The words “let” and “go” are two that I’ve heard in every other yoga class through the past years of attending group classes regularly. Sometimes teachers will say something along the lines of, “just let go,” with a nonchalance in their voice or suggest a mantra to add to match your breathing; inhaling repeat the word “let” and breathing out “go”. With this repetitive suggestion to simply let go, I have responded in frustration, irritation, concern (for myself), anxiety, and annoyance. I have often thought, well I can’t just let go. It’s impossible. Too much to think about. Too much to solve. I have to find solutions. Letting go is impossible. Something must be wrong with me. I’ll never be able to relax. I was trying really hard and being really negative.
Numerous other responses have popped in and out of my mind after hearing this simple request asked again and again over the years.
“Just let go, why don’t ya?” is often how I’ve interpreted this request; a forceful one that I wasn’t able to access or capable of doing, or so I thought. I needed to get creative with letting go.
With the help of guided mindfulness meditations led by Buddhist meditation teacher, Tara Brach, and the intention to experience letting go one day, I started catching on to something.

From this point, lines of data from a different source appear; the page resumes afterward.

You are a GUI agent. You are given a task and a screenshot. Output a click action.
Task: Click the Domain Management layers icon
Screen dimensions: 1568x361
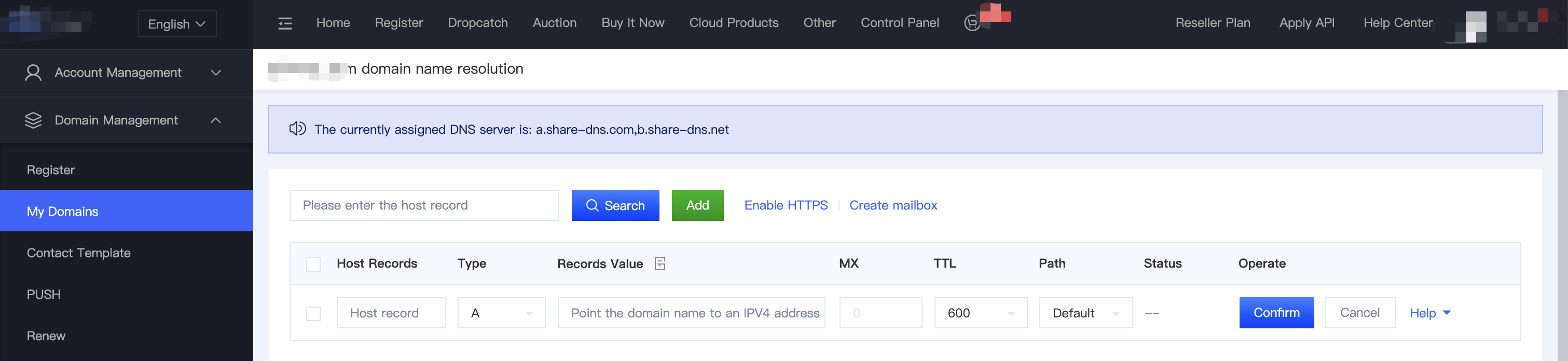[x=33, y=120]
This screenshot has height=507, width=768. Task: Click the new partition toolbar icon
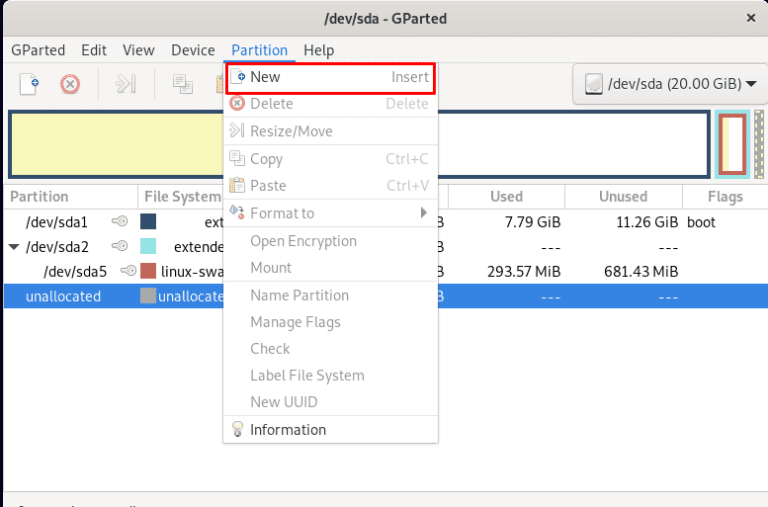tap(29, 84)

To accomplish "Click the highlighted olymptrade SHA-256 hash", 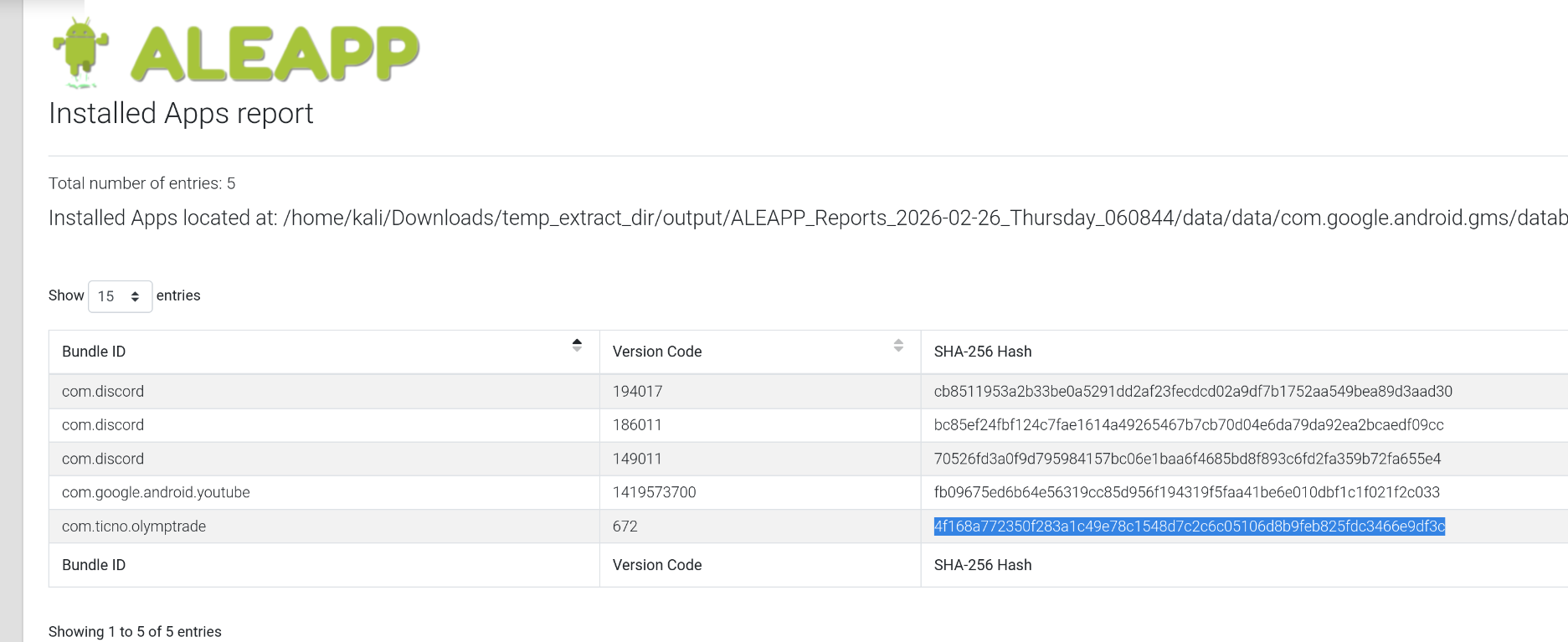I will [1189, 526].
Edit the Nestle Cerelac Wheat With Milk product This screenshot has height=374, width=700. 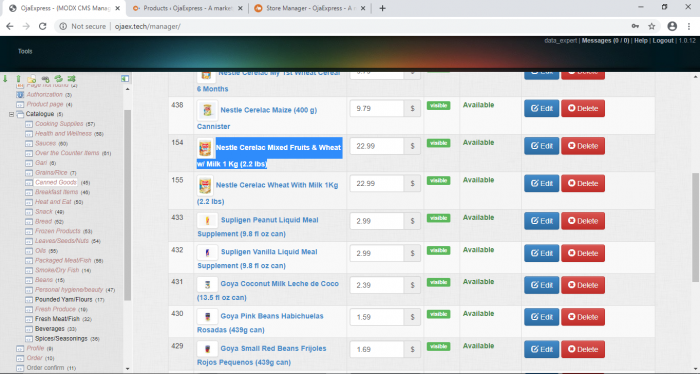[x=542, y=183]
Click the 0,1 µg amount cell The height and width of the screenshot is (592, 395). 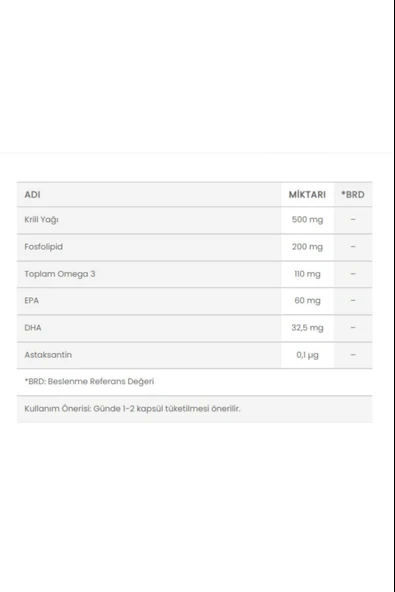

Letting go could mean a variety of things and it didn’t just happen; it could look different for different people, situations, seasons, etc. After years of contemplating this concept I’ve finally started discovering ways of letting go that are working for me. Letting go doesn’t have to mean ignoring or covering up. It doesn’t have to mean switching to a butterflies and rainbows mind-set. In fact it can mean quite the opposite.

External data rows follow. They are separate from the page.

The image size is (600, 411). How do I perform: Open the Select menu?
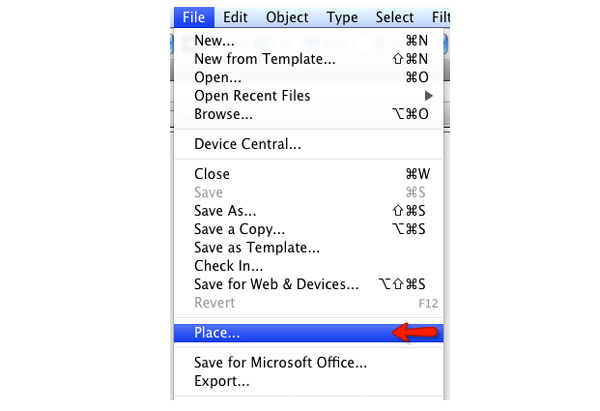[394, 17]
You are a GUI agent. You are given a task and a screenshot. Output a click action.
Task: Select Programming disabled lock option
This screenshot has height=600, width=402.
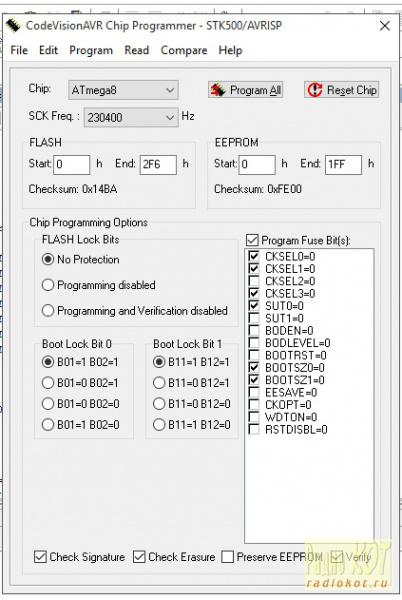pos(48,285)
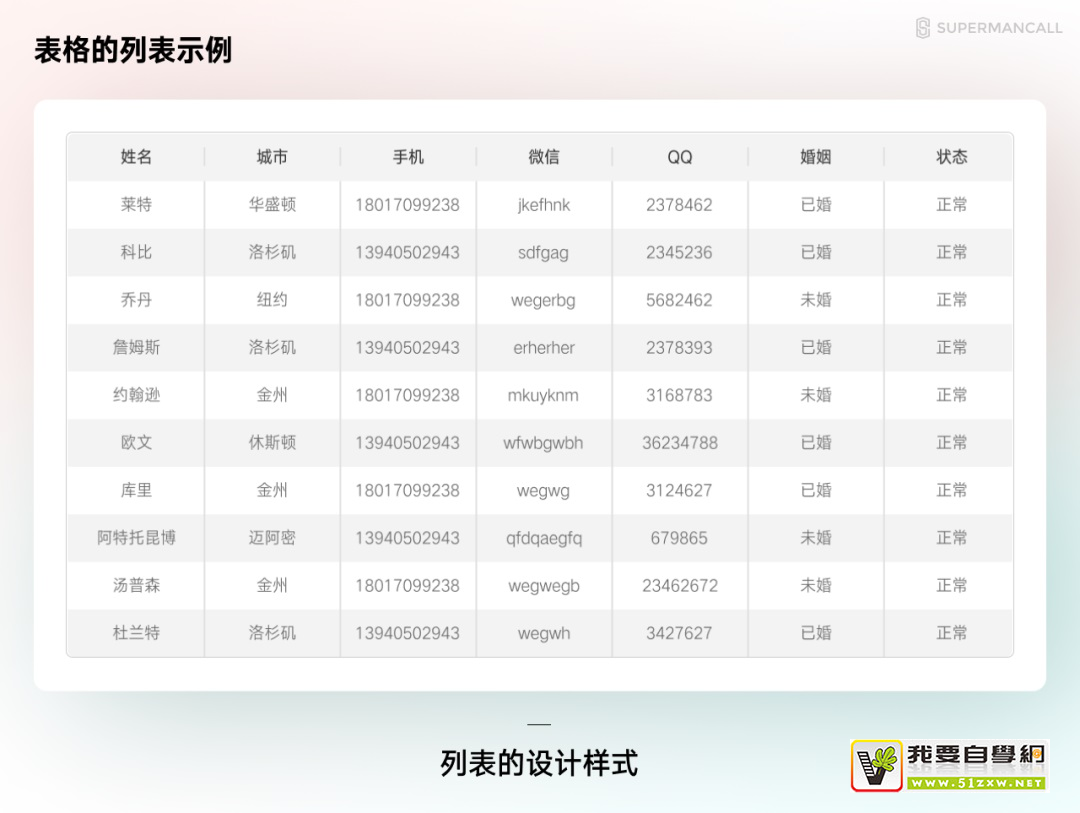This screenshot has width=1080, height=813.
Task: Click 未婚 in 汤普森's row
Action: pyautogui.click(x=816, y=585)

I’ve started looking a little closer (to start!) at what is arising at any given moment, in meditation or in day-to-day life. If I’m triggered by something that unsettles me or if something pops into my head randomly, I’ll consciously slow down and look at it. By slowing down I am able to broaden my view and am able to see beyond that thought (or string of thoughts). By acknowledging the feelings and emotions attached to this thought, I start to see how I have been affected by it. Finally, noticing my physical body’s reaction to the thought brings me back into my body. I experience what arises and then ease back into what is in the moment; coming back to the present and pausing the mental movie inside the mind, as Tara Brach would say.
To ease back, I practice a variety of pathways back to presence, another Tara Brach gem of a practice. Some are as simple as noticing how my breathing feels and slowing it down; or listening to the sounds around me, no matter how noisy or peaceful. To let go further, I acknowledge my senses at the skin (temperature, tingling, numb, uncomfortable or cozy) and then other senses like looking around at my surroundings or, if appropriate, closing my eyes and letting other senses take over; smell, sound, sensation, breath on the lips and tongue.
By recognizing the reality of what’s right here in the moment I am living, I am able to approach challenges and problems with a broader view, with a more expansive awareness of the situation at large. By easing into presence, even for mere seconds, I am able to think more clearly and see my life as more than grasping, worrying, and anxiously awaiting the next thing that could go wrong. I am able to let go.
This practice of letting go has stuck with me by seeing it as a continuous practice, a continuous arrival to presence over and over again as the mind wanders or new situations arise.
What are your thoughts on letting go?
What does letting go feel and look like to you?
When have you felt like you were able to let go?
What would you have to let go of to be present?